Wpis z mikrobloga

Swoje "podsumowania" będę publikował co dwa-trzy dni, bo nie ma sensu pisać codziennie ile papierosów wypaliłem i jak mi idzie z innymi postanowieniami. Jak wydarzy się coś wartego nadmienienia to będę pisał, a jak nie to ograniczę się to dwóch postów w tygodniu.

Dzień 3

Próbowałem całkowicie nie palić, ale robię się tak drażliwy iż stwierdziłem, że zrobię to małymi krokami. W tym tygodniu nie więcej niż sześć papierosów dziennie (poprzednio paliłem 8-10), a w przyszłym o dwa mniej itd.

Piąty dzień bez porno.
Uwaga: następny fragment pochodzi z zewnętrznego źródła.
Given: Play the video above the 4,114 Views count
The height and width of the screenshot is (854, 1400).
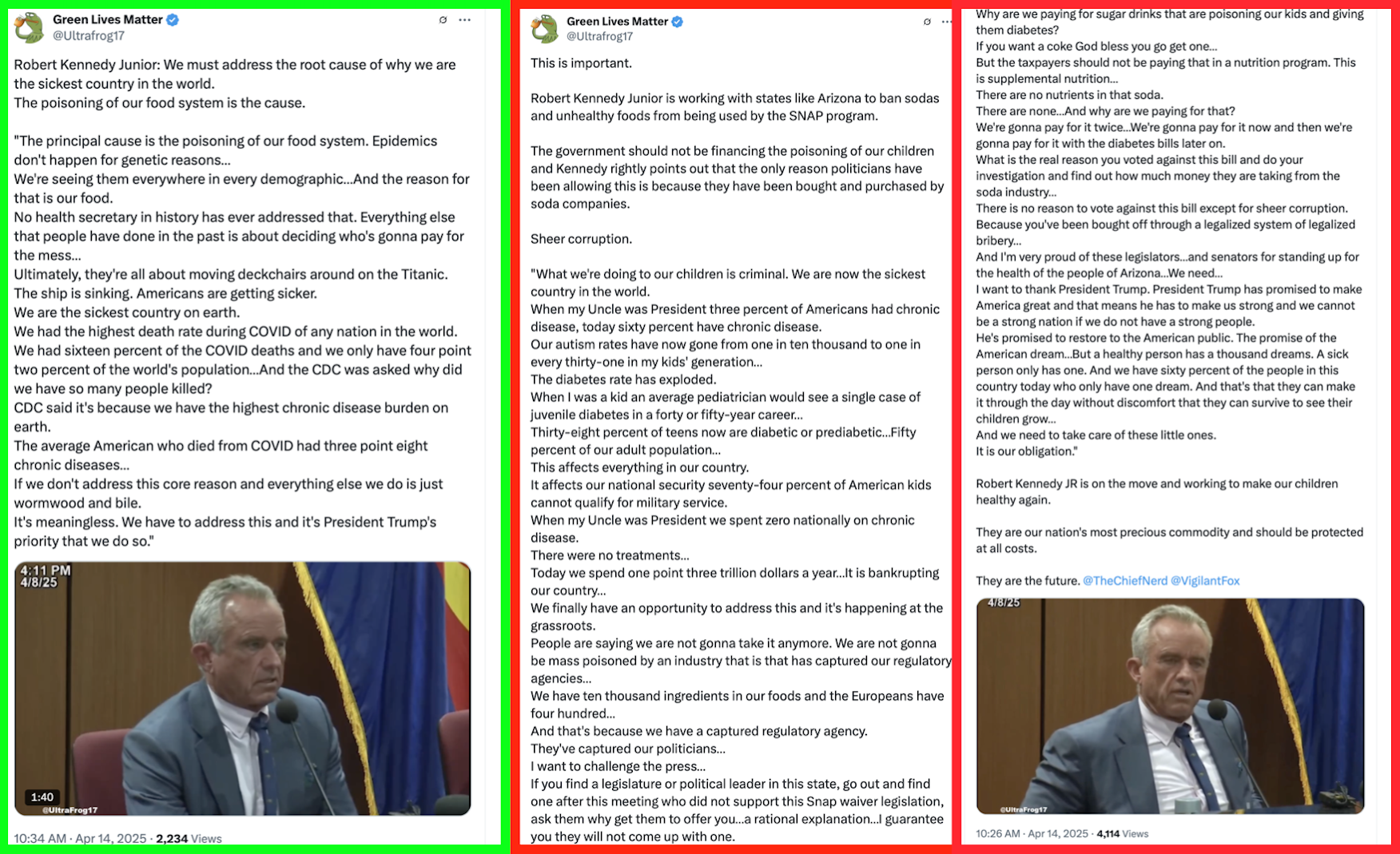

Robi się ciężko, ale tylko w momentach w których nie mam jakiegoś zajęcia i nie skupiam na niczym myśli, dlatego starałem się zagospodarować sobie dzień z dala od komputera, przy którym zazwyczaj nie robię nic konkretnego i przeglądam różne strony od niechcenia.

Dziś będzie drugi dzień podczas którego cukier spożywam tylko w herbacie. W sumie sprawdziło się moje przypuszczeni, nie ma ciastek w domu = nie korci mnie by zjeść coś słodkiego.

Wczoraj dokonałem magicznej liczby czterech godzin nauki, rozsiadłem się w bibliotece uniwersyteckiej i sam się nie zorientowałem jak dużo czasu mi zeszło na studiowaniu dokonań Ramzesa II. Dziś trochę gorzej, ale siadłem z podręcznikiem i bardzo jestem zadowolony, że udaję mi się przełamać gigantyczne pokłady lenistwa.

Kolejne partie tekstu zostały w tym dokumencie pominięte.